When was the last time you had a good laugh? I don’t mean a little chuckle, I mean a really good belly laugh, tears streaming, jaw aching, uncontrollable laugh. Whenever it was I bet it felt good and that the feeling stayed with you long after the laughter had gone. Laughter, in fact, is so good for you that a whole day has been dedicated to it. World Laughter Day was started by Dr Madan Kataria in India on May 10th 1998 and is now celebrated in more than 70 countries around the world on the 1st Sunday in every May.
Psychologists have looked at the science behind laughter and come up with the a list of reasons we should set time aside every day to have a laugh:
- Laughter reduces immunosuppressant hormones such as cortisol-these are the hormones that make us feel stressed, so the more we laugh, the less stressed we feel.
- It produces endorphins-these are the hormones that enhance our mood so not only does laughter make us happy in the moment, once released these hormones can have a more lasting effect on how happy we feel.
- It burns calories-need I say more!
- It improves memory power-this is especially important as we age and our memory can start to decline.
- It gives us an overall sense of wellbeing and a positive outlook on life is known to help us fight disease and live longer.
So, how can we bring more laughter into our lives? Robert Provine, who has studied the benefits of laughter, says that laughter is not all about jokes, if you pay attention to every day life you will find things to laugh about. To back this up a study by Margaret Stuber has shown that people who are able to laugh in certain situations when they could have become angry or embarrassed have fewer heart attacks and lower blood pressure. Think about a time when a waiter has spilled some wine on your sleeve, you could choose to get angry or you could engage in a conversation with that waiter and relate a funny story about a time that you have made a mistake at work, lets face it we have all been there! Now that you have released some feel good endorphins you can go on and enjoy the rest of your evening.
You don’t even need to worry if you can find nothing to laugh about; even a fake smile can have a positive effect through the feedback loop to your brain. Strack et al devised the ‘pen in mouth ‘experiment published in the Journal of Personality and Social Psychology in 1988. Participants were told to either clench a pen with their teeth, which activates muscles that are used for smiling, or hold it tightly with their lips, which rendered these muscles inactive. Then they asked participants to rate funny cartoons. Those participants who had their smiling muscles activated found the cartoons funnier than those who didn’t. Why don’t you try it-take a look at this picture when you are down in the mouth and then try it again smiling-what are the results?

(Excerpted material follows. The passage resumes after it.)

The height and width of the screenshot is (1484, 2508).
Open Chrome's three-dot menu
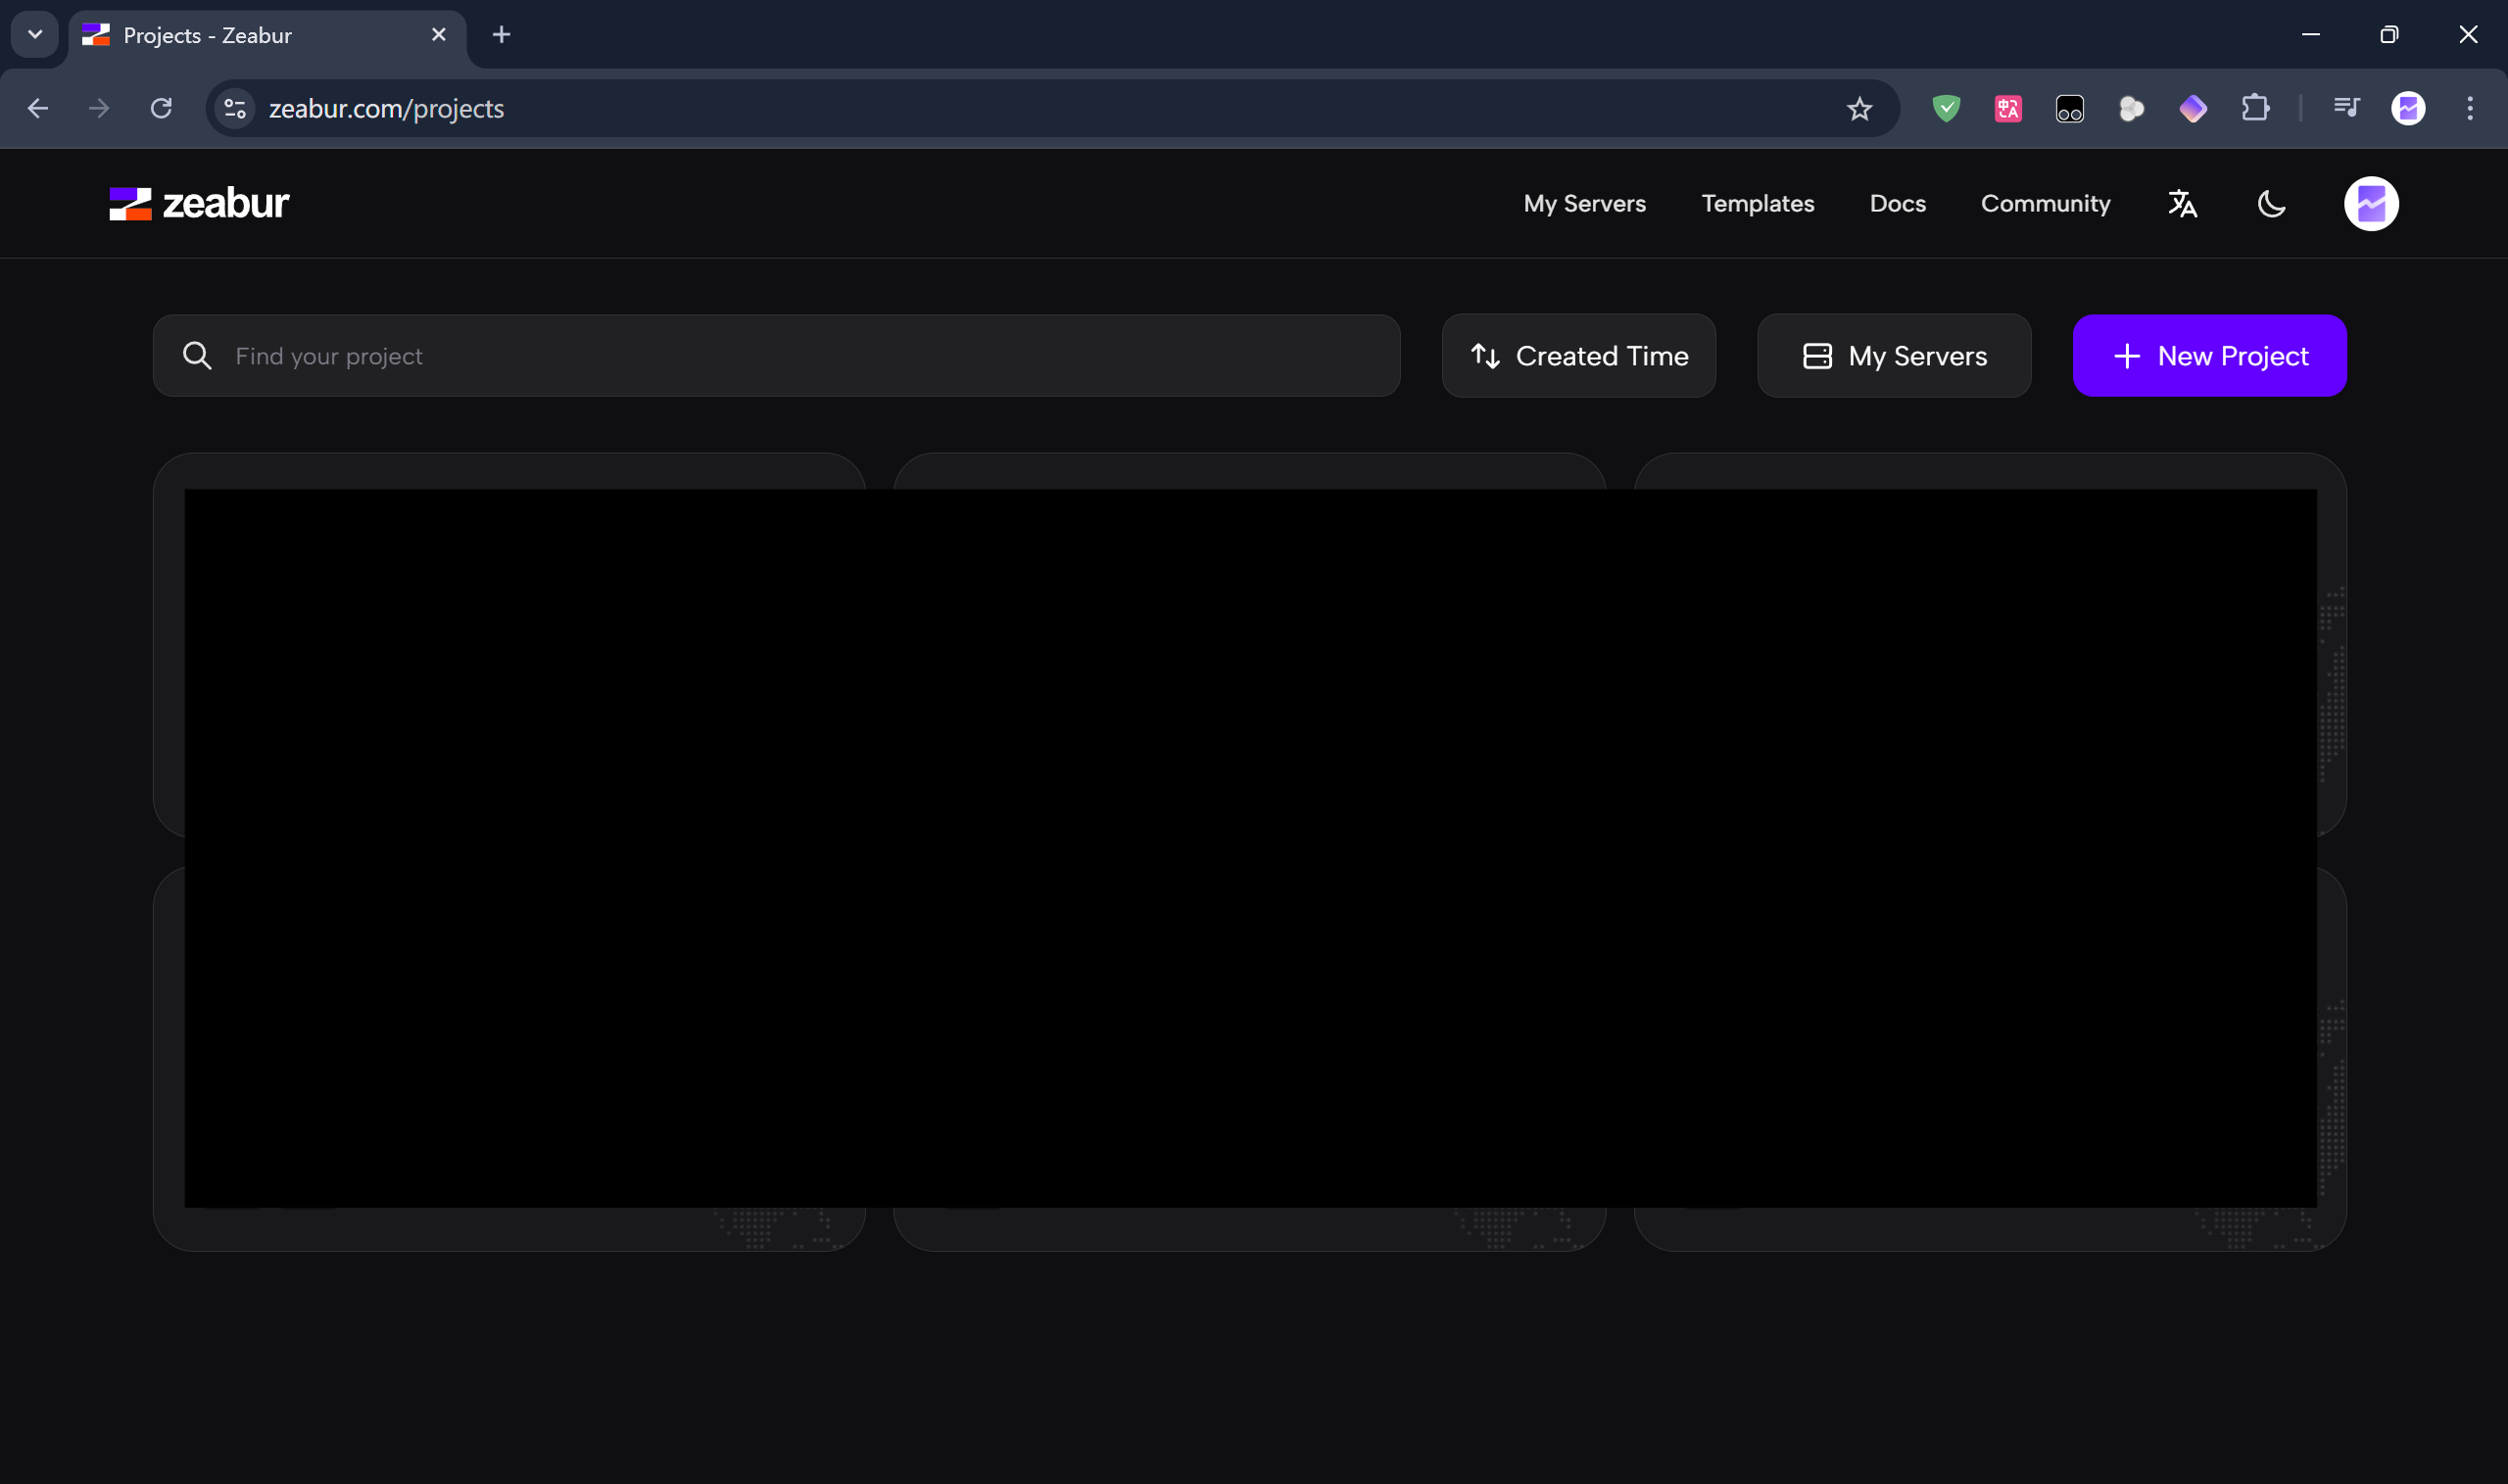click(2470, 108)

At Select Psychology we even believe that laughter can be used as a therapeutic tool for working with clients with anxiety and depression. Reynes & Allen, 1987, Goldin & Bordan, 1999, 2006 identified the benefits of enabling the client to change their perspective by seeing the worlds absurdities, for example, by giving the client a cartoon that touches on the problem in a more playful way. It can strengthen the rapport between client and clinician by breaking down barriers and having a moment of shared emotion. It can also provide a temporary break from difficult emotions.
Laughter is free and you can do it whenever and wherever you want and as often as you like, and that can’t be said for many things in this world. It crosses cultural, age, race and gender boundaries and can be shared by all so there are no excuses to get out there and get laughing today.
Goldin, E. & Bordan, B. (1999). The use of humor in counseling: The laughing cure. Journal of Counseling & Development, 77, 405-410.
Provine, Robert R. Laughter: A Scientific Investigation. New York: Viking, 2000
Reynes, R.L. & Allen, A. (1987). Humor in psychotherapy: A view. American Journal of Psychotherapy, 61, 260-270.
Stuber, Margaret L and Wedding, Danny. Behaviour and Medicine. Toronto: Horrefe Publishing, 2010
Strack E, Martin, L. L. & Strepper, S. (1988) Inhibiting and facilitating conditions of the human smile: a non-obtrusive test of the facial feedback hypothesis. Journal of Personality and Social Psychology, 54, 768-777.